I did have some good days and I managed to do some things, but almost every time, I was completely out of it the next day. So a game night meant the next day was spent in bed in silence. Going furniture shopping cost two days. Visiting Mum cost half a day. Phone calls, meals out, garden work, decorating for the holidays… there was no activity that didn’t feel too big by the next day. Existing health issues were exacerbated, making me feel more disabled and unwell than ever.

After six months of half-life, I dropped almost everything in my life. I resigned from volunteer work that I absolutely loved, cancelled social obligations, reduced my workload to the minimum that we could afford, cut back on the job applications, and allowed myself to sleep 16 to 18 hours a day. We had some very young kittens in the house and that came as a welcome excuse to lie still and sleep as much as they did.
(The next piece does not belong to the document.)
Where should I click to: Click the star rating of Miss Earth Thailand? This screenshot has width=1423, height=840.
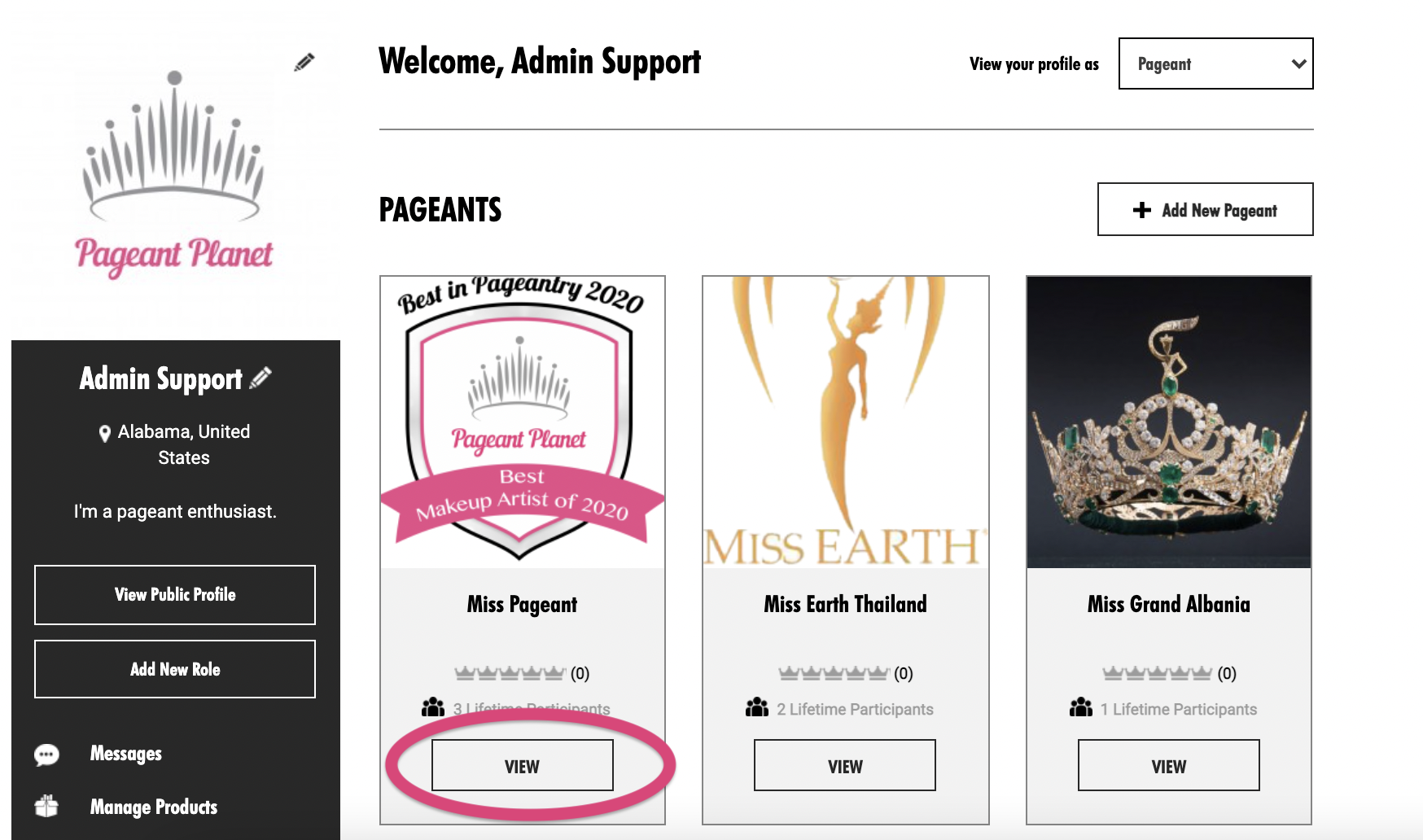[x=834, y=673]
I’m sad that I still needed to be able to give myself an excuse, sad that I’m so conditioned by late-stage capitalism that I couldn’t just rest. But the kittens did help take my mind out of certain places: their simple, loyal affection and straightforward needs made my days feel more manageable.
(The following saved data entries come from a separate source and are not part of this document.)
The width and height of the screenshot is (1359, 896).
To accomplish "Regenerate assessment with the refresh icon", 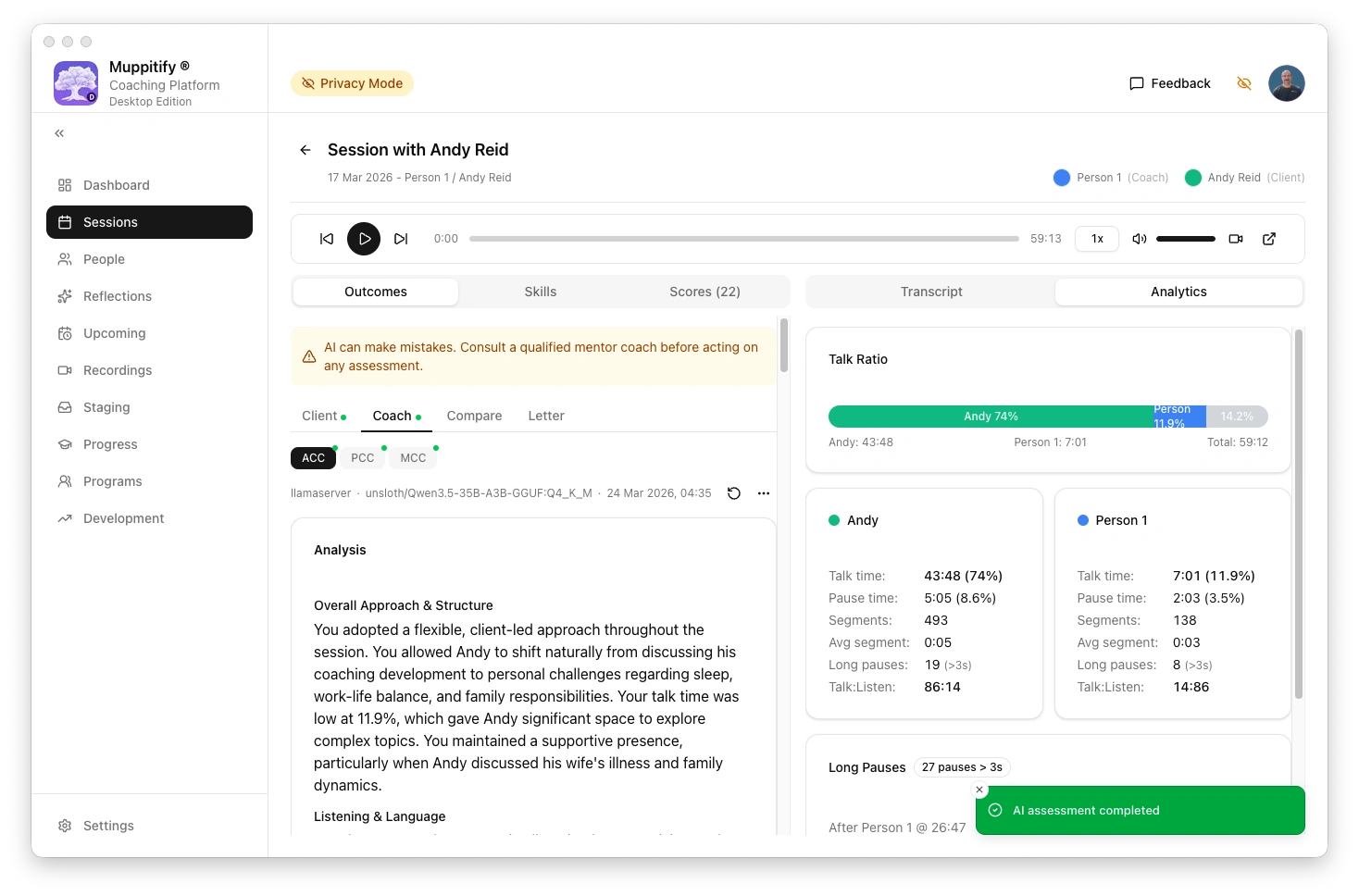I will tap(734, 493).
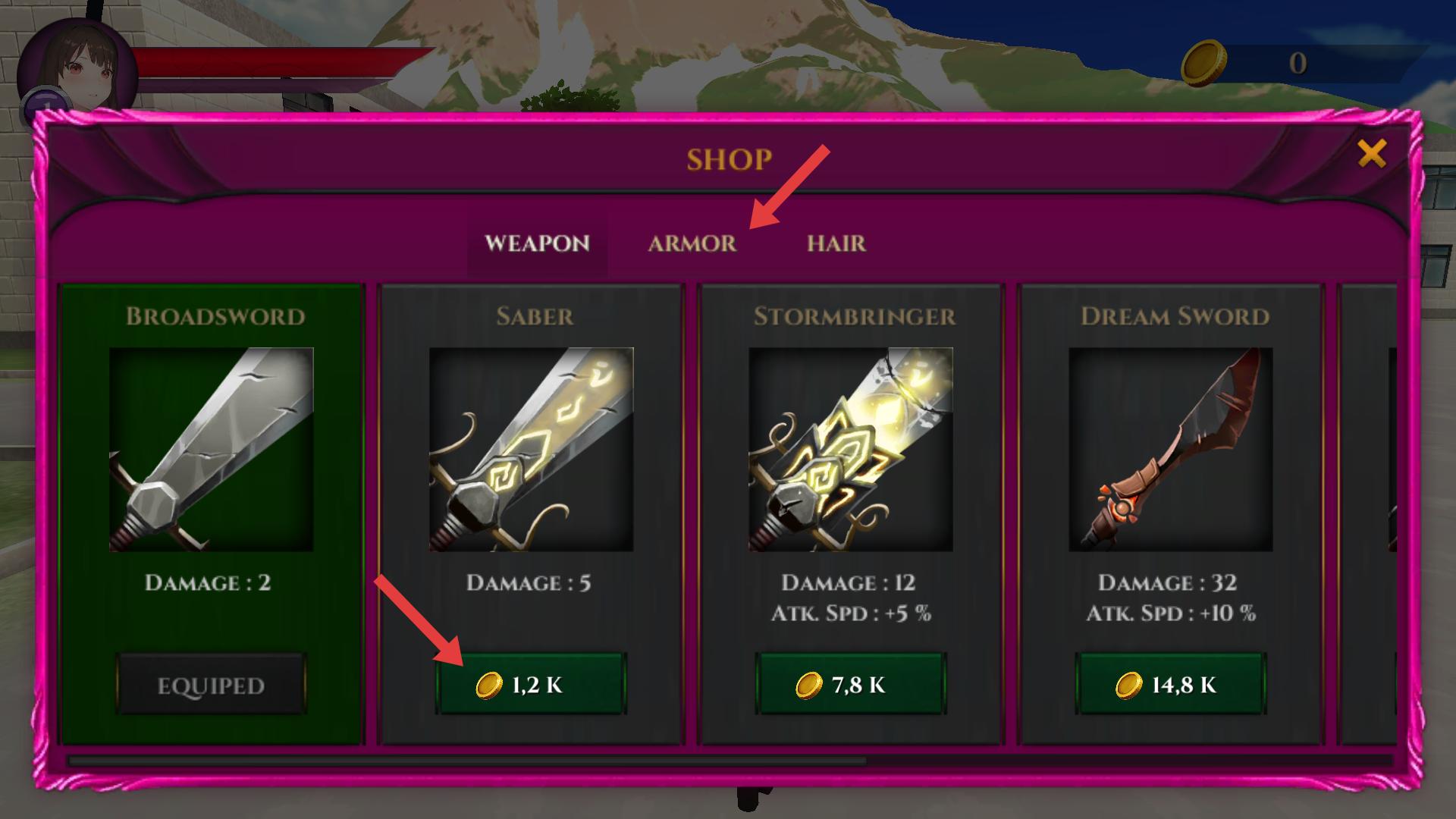
Task: Switch to the Hair tab
Action: (836, 243)
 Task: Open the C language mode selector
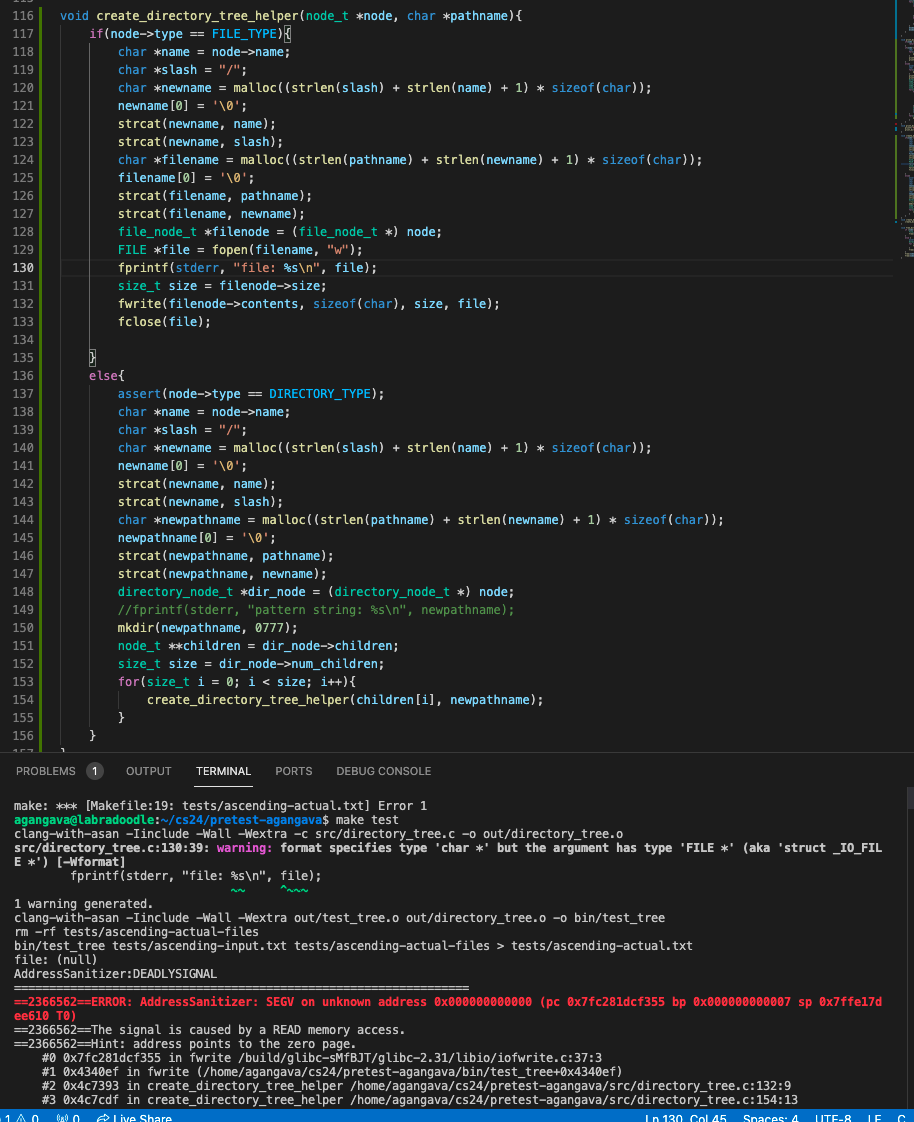(901, 1117)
The kittens are now six months old and it’s a year since I crashed. Today is probably the sixth or seventh day that I haven’t had to sleep for multiple hours during the day, the fifth that I haven’t had flashes in my eyes when I’ve tried to write for more than a half-hour. I can taste food again too. There are still some major worries, but I feel better able to handle them, most of the time. And yesterday, for the first time, I felt like I could do something to make myself feel happy.
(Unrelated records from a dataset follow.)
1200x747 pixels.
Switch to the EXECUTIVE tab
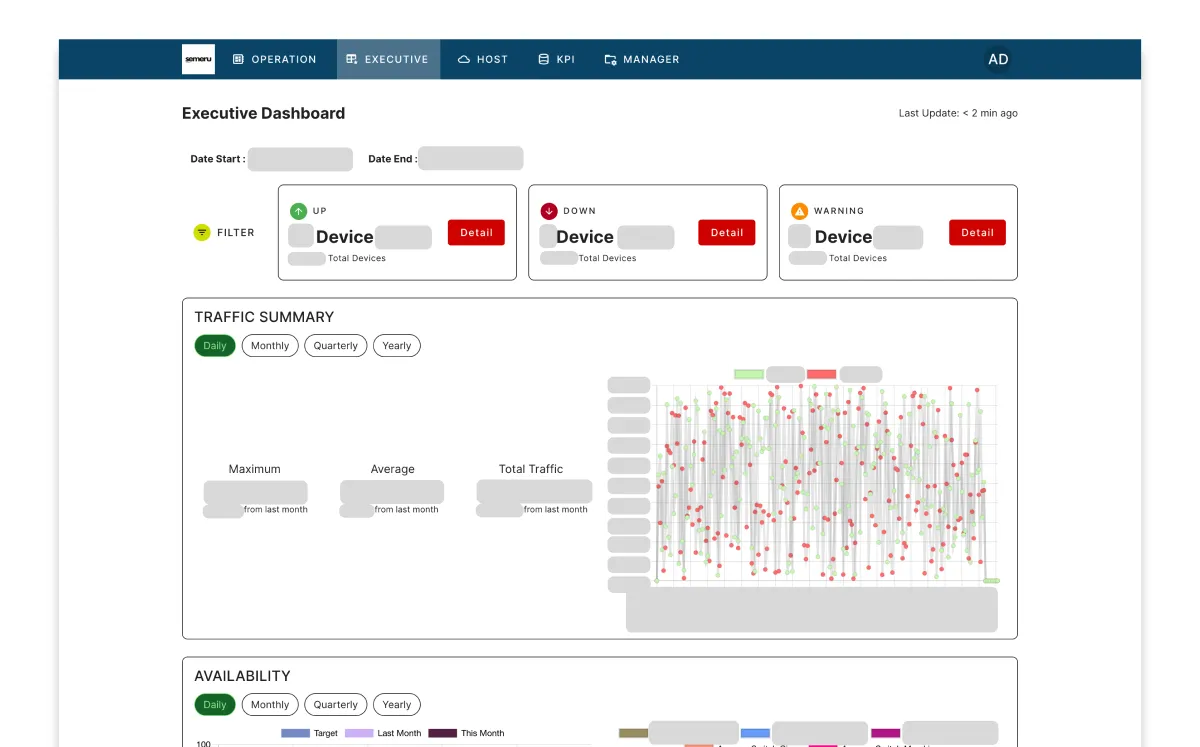coord(388,59)
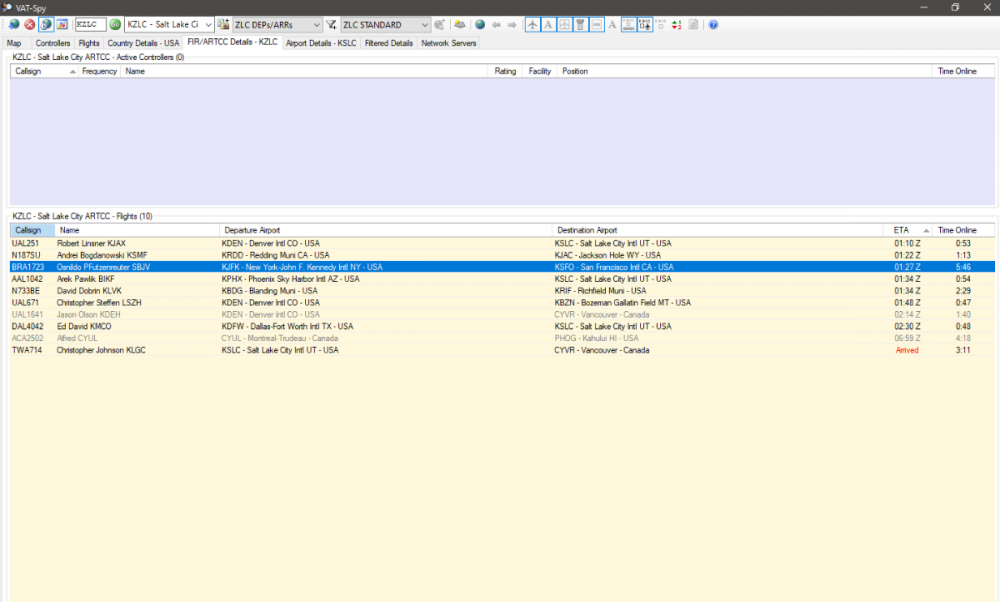1000x602 pixels.
Task: Click the blue help question mark icon
Action: coord(713,24)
Extreme stress and burnout are not rare conditions in the workplace. A few examples: 91% of surveyed adults in the UK experienced extreme or high levels of stress or pressure in 2024 (Mental Health UK, The Burnout Report); 65% of surveyed employees in the US experienced burnout in 2023 (isolved, HR Trends of 2023) and 44% reported experiencing it in 2024 (SHRM, Employee Mental Health in 2024); the rate of burnout in Germany doubled from 2018 to 2024, reaching 25% of surveyed employees (Kyan Health, analysis of report on employee health); and the lack of recognition of extreme work stress in Japan led to a condition known as karoshi (過労死; death from overwork, first documented in 1969 and since also observed in many other countries).

That doesn’t take into account non-workplace burnout: parental burnout, caregiver burnout and autistic burnout are all gaining increasing recognition as conditions for concern (Psychology Today). Autistic burnout is certainly also relevant for me as I’ve become so accustomed to masking that there are people I’ve known for years who don’t even know that I am autistic. Masking is an exhausting process of hyper-conscious hiding the traits that have previously provoked a negative reaction, often starting in childhood. I mask as second nature but that doesn’t mean it doesn’t add to the exhaustion.

I’m now cautiously optimistic that I’m past the worst phase of the burnout. I am writing again, ready to document some things that I think will be useful to others, including a very personal journey related to my deafness and the complex experiences of our transitions. I hope you’ll join me.